@anionzo/skill 1.4.0 → 1.6.0

package/skills/planning/SKILL.md

@@ -2,7 +2,7 @@
 
 ## Purpose
 
-Produce an execution-ready plan before code changes begin.
+Produce an execution-ready plan before code changes begin. Each step must be concrete enough that another engineer could execute it without inventing missing context.
 
 This skill exists to make planning explicit, especially for multi-file or non-trivial work.
 
@@ -19,34 +19,119 @@ Load this skill when:
 ## Workflow
 
 1. Restate the goal in user-visible terms.
-2. Define the scope boundary:
-   - what is in scope
-   - what is out of scope
-3. Inspect the existing code paths and patterns that the work should follow.
+2. Define the scope boundary (in/out).
+3. Inspect existing code paths and patterns the work should follow.
 4. Choose the smallest viable approach that fits the repo.
-5. Break the work into ordered steps.
+5. Break the work into ordered, bite-sized steps.
 6. Call out risks, assumptions, and missing decisions.
 7. Define how the work will be verified.
-8. End with the next implementation skill to invoke.
+8. Run the pre-execution plan check.
+9. Run the self-review.
+10. Present for approval.
+11. End with the next implementation skill to invoke.
+
+## Bite-Sized Task Granularity
+
+Each step should be one action, completable in 2-5 minutes:
+
+- "Write the failing test for X" — one step
+- "Run the test, confirm it fails" — one step
+- "Implement the minimal code to pass the test" — one step
+- "Run the tests, confirm all pass" — one step
+- "Commit" — one step
+
+If a step requires reading more than 10 files or touching more than 5 files, split it.
+
+If the total plan exceeds approximately 8 steps, consider splitting into subtasks.
+
+## No Placeholders
+
+Every step must contain the actual content an engineer needs. These are plan failures — never write them:
+
+- "TBD", "TODO", "implement later", "fill in details"

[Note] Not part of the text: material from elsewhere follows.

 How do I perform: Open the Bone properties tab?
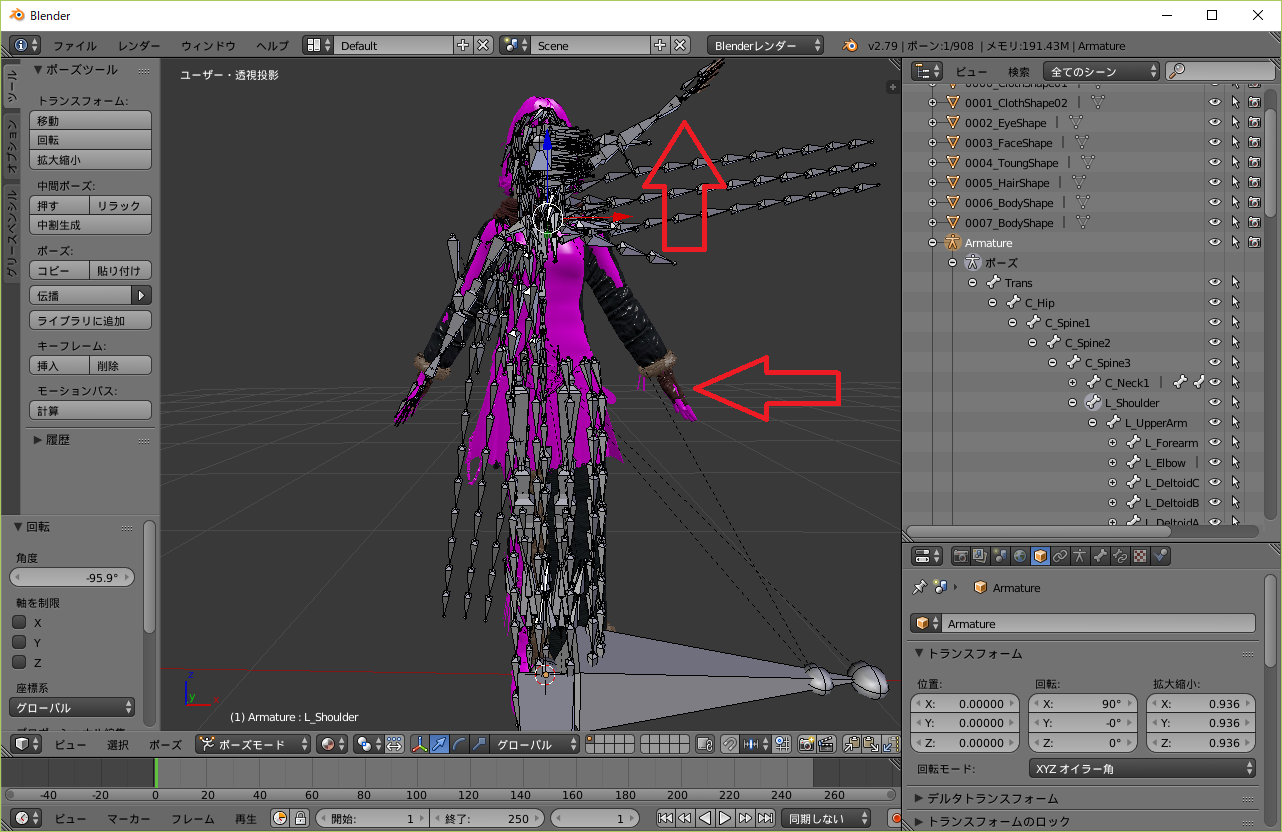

+- "Add appropriate error handling" / "add validation" / "handle edge cases"
+- "Write tests for the above" (without describing which tests)

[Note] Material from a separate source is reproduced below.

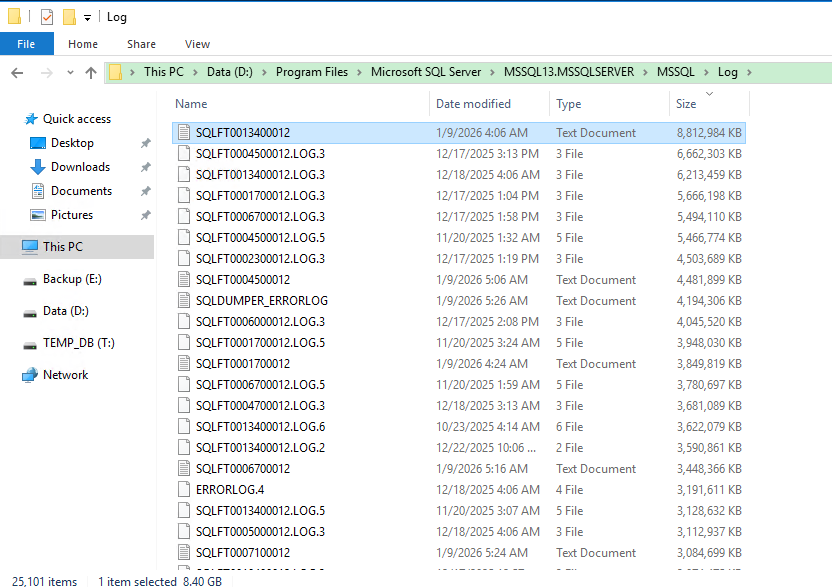832x587 pixels.
Task: Sort by the Date modified column header
Action: pos(473,104)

+- "Similar to Step N" (repeat the specifics — the engineer may read steps out of order)
+- Steps that describe what to do without showing which files and what changes
+- References to types, functions, or methods not defined in any step
+
+**Every step must name the files, modules, or surfaces that change.**
+
+## Pre-Execution Plan Check
+
+Before presenting the plan for approval, verify plan quality across four dimensions:
+
+### AC Coverage
+- Every requirement from the task should map to at least one plan step.

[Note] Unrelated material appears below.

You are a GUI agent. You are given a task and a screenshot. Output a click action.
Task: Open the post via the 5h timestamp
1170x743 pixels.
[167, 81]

+- Every plan step should contribute to at least one acceptance criterion.
+- Flag any AC that no plan step addresses.
+
+### Scope Sizing
+- Each step should be completable in a single implementation session (2-5 min).
+- Flag steps that are too large and recommend splitting.
+
+### Dependency Check
+- Steps should be in logical order (foundational first, dependent last).
+- Flag circular dependencies between steps.
+- Flag steps that assume undocumented context.
+
+### Risk Assessment
+- Steps involving new external dependencies — flag as higher risk.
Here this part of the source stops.